WHAT TO PRODUCE
Reproduce the stretch of the records below from the line containing "How do I perform: Click" through the line containing "tap(1380, 477)", and give only those lines.

ENTRIES SUPPLIED
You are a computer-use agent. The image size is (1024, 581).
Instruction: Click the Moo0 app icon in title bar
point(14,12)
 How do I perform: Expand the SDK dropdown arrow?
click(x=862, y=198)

...

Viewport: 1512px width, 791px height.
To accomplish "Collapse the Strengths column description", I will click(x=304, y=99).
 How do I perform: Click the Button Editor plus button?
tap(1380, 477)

==

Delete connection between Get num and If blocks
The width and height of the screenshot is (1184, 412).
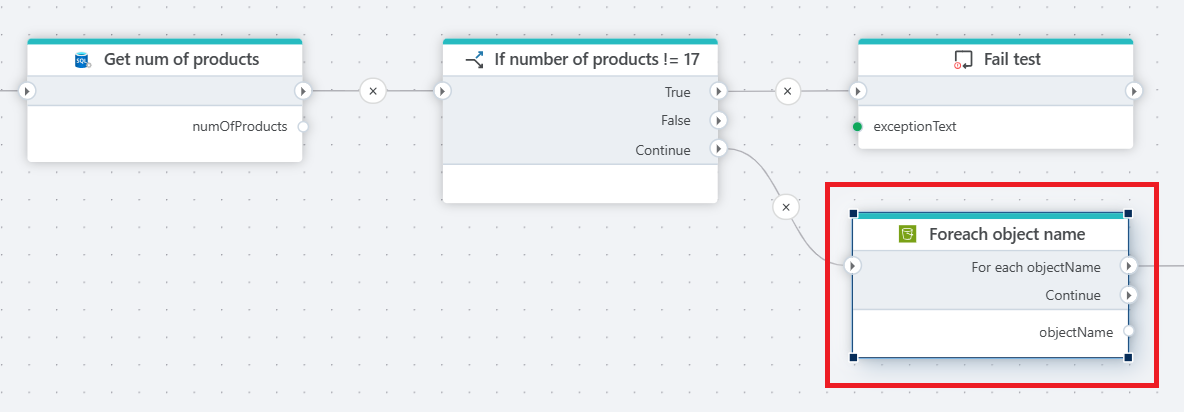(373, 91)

EXERCISE RESULT
 How do I perform: Click the Button Editor plus button?
tap(1380, 477)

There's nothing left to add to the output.